• **文件節錄**:
────────────────────

陳奕妘、張羽忻 / 台北市
「我很害怕,想說乾脆死了算了,所以走進浴室裡喝漂白水,他們聽到倒地聲,硬把門撞開把我抬去醫院。」二戰時曾是慰安婦的小桃阿嬤,在戰爭下被欺騙帶到印度洋群島,被日軍強迫提供性服務,期間曾自殺未遂三次,後來在婦援會協助下向日本提出訴訟,希望要回應得的正義,她說:「我不要錢,我只要求日本政府派人到我們面前道歉,這樣就夠了。」
展現強韌生命力 阿嬤們的蘆葦之歌
這是婦女救援基金會在二〇一五年推出的紀錄片《蘆葦之歌》,影片講述了婦援會協助發聲的小桃阿嬤與其他六位慰安婦阿嬤的故事,婦女救援基金會執行長范情說:「阿嬤他們雖然被壓迫,看起來非常柔弱,但她們能夠走過這一段創傷,其實本身就有很強韌的生命力。」在推出紀錄片有了影像紀錄後,婦援會創建阿嬤家慰安婦歷史博物館,展示這段歷史留下的實體文獻紀錄,其中包含阿嬤們的作品及二戰時期的船票、慰安所照片等資料。
二戰時期日軍誘拐、欺騙台灣婦女成為軍事性奴隸,在戰爭期間提供性服務,婦援會自ㄧ九九二年起關注慰安婦議題,不斷發起人權運動,也爲了阿嬤們發起對日本的訴訟,一九九六年起更創立身心工作坊,專門照護阿嬤們的精神及心理狀況,工作坊舉辦許多活動陪伴阿嬤們,這期間累積了很多阿嬤們的創作和紀錄,范情說:「手無寸鐵的人能夠掌握的就是記憶,五十九位阿嬤現在還活著的只剩蔡芳美阿嬤及一名不願公開身分的原住民阿嬤,人的生命總是會結束,不是阿嬤她們過世了,這件事情就結束了。」因此婦援會決定在二〇一六年正式成立阿嬤家博物館,來保存及展示這段歷史記憶。

────────────────────

• **簡短任務**:
照抄上方這篇慰安婦報導中的一段文字,從含有「展現強韌生命力 阿嬤們的蘆葦之歌」的字句開始,抄到「阿嬤家博物館,來保存及展示這段歷史記憶。」為止,一字不改。

• **所供資料**:
────────────────────

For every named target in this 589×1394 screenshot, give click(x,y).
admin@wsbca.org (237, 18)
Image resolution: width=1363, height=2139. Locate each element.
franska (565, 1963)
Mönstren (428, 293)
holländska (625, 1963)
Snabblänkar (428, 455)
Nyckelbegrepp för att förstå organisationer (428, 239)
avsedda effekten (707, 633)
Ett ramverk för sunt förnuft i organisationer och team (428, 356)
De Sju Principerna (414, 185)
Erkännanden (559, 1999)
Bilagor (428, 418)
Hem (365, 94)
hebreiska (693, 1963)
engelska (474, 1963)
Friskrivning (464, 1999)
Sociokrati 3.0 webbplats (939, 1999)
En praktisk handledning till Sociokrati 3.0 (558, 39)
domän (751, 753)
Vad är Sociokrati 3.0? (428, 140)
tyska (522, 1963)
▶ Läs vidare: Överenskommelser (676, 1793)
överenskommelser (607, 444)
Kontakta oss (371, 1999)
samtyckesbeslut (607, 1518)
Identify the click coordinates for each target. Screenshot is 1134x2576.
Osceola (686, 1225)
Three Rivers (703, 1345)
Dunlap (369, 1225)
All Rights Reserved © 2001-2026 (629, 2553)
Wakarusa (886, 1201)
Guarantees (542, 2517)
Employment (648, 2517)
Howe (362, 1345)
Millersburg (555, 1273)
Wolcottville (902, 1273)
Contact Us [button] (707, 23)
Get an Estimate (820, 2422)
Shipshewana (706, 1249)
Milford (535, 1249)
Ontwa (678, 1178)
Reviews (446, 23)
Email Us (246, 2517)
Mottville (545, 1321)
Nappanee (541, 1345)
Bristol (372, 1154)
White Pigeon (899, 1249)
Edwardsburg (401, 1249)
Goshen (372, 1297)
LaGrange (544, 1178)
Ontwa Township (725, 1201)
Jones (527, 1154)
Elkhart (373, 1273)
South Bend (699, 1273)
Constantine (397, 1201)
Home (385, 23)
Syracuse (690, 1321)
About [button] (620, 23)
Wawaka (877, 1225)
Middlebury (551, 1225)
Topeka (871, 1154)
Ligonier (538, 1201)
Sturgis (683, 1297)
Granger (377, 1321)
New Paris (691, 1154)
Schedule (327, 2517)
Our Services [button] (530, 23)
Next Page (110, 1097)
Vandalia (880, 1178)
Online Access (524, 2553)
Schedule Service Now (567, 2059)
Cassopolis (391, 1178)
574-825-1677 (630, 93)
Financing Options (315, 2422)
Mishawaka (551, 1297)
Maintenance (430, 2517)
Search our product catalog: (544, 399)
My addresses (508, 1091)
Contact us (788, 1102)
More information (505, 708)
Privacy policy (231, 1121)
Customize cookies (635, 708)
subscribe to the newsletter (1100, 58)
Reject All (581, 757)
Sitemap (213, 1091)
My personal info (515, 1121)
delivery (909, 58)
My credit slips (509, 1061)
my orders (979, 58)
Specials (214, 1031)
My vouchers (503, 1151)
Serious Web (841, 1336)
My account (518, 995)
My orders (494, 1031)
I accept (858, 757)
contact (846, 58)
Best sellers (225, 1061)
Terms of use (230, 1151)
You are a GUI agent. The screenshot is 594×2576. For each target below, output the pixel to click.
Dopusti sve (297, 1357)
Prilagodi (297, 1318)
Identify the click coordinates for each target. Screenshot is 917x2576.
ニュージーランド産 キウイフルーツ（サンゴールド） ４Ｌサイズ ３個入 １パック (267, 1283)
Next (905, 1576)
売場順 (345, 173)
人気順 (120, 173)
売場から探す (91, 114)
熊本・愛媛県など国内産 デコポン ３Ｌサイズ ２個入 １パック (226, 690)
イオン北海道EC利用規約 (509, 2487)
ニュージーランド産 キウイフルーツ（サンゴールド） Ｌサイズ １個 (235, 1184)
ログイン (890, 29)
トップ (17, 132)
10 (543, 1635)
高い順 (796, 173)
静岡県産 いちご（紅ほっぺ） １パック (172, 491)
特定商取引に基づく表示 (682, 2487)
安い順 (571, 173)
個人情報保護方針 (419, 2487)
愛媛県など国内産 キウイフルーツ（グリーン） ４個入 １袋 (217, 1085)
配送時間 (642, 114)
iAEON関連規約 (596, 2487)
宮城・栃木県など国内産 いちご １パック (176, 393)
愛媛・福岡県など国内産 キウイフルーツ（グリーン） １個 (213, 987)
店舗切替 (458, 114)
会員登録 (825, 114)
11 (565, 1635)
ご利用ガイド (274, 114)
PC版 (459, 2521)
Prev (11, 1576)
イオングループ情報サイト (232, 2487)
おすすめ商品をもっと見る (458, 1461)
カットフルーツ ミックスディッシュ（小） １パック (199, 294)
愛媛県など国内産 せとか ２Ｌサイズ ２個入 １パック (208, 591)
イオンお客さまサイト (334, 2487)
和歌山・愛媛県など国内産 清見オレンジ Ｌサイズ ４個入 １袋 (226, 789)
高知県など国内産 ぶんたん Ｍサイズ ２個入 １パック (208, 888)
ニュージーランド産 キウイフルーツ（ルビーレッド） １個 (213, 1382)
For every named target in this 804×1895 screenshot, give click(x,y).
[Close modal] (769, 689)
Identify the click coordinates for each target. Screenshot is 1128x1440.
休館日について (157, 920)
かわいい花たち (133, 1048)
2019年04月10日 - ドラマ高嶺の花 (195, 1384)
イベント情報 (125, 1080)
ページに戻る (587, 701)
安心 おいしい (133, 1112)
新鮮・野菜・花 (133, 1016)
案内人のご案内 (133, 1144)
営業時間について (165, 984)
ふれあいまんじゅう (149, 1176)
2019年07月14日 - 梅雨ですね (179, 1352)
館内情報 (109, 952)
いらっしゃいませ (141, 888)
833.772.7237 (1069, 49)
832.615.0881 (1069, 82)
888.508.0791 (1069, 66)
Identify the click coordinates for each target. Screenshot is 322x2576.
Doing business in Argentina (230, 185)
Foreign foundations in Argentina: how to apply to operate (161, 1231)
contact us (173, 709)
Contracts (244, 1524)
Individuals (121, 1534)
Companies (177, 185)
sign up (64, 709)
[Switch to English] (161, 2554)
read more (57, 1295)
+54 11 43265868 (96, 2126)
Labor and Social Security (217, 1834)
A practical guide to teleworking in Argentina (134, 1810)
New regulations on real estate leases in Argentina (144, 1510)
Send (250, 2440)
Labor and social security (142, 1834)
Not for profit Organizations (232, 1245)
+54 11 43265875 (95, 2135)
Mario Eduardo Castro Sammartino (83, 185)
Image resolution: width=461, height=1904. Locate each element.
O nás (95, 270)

────────────────────

• **結果如下**:
展現強韌生命力 阿嬤們的蘆葦之歌
這是婦女救援基金會在二〇一五年推出的紀錄片《蘆葦之歌》,影片講述了婦援會協助發聲的小桃阿嬤與其他六位慰安婦阿嬤的故事,婦女救援基金會執行長范情說:「阿嬤他們雖然被壓迫,看起來非常柔弱,但她們能夠走過這一段創傷,其實本身就有很強韌的生命力。」在推出紀錄片有了影像紀錄後,婦援會創建阿嬤家慰安婦歷史博物館,展示這段歷史留下的實體文獻紀錄,其中包含阿嬤們的作品及二戰時期的船票、慰安所照片等資料。
二戰時期日軍誘拐、欺騙台灣婦女成為軍事性奴隸,在戰爭期間提供性服務,婦援會自ㄧ九九二年起關注慰安婦議題,不斷發起人權運動,也爲了阿嬤們發起對日本的訴訟,一九九六年起更創立身心工作坊,專門照護阿嬤們的精神及心理狀況,工作坊舉辦許多活動陪伴阿嬤們,這期間累積了很多阿嬤們的創作和紀錄,范情說:「手無寸鐵的人能夠掌握的就是記憶,五十九位阿嬤現在還活著的只剩蔡芳美阿嬤及一名不願公開身分的原住民阿嬤,人的生命總是會結束,不是阿嬤她們過世了,這件事情就結束了。」因此婦援會決定在二〇一六年正式成立阿嬤家博物館,來保存及展示這段歷史記憶。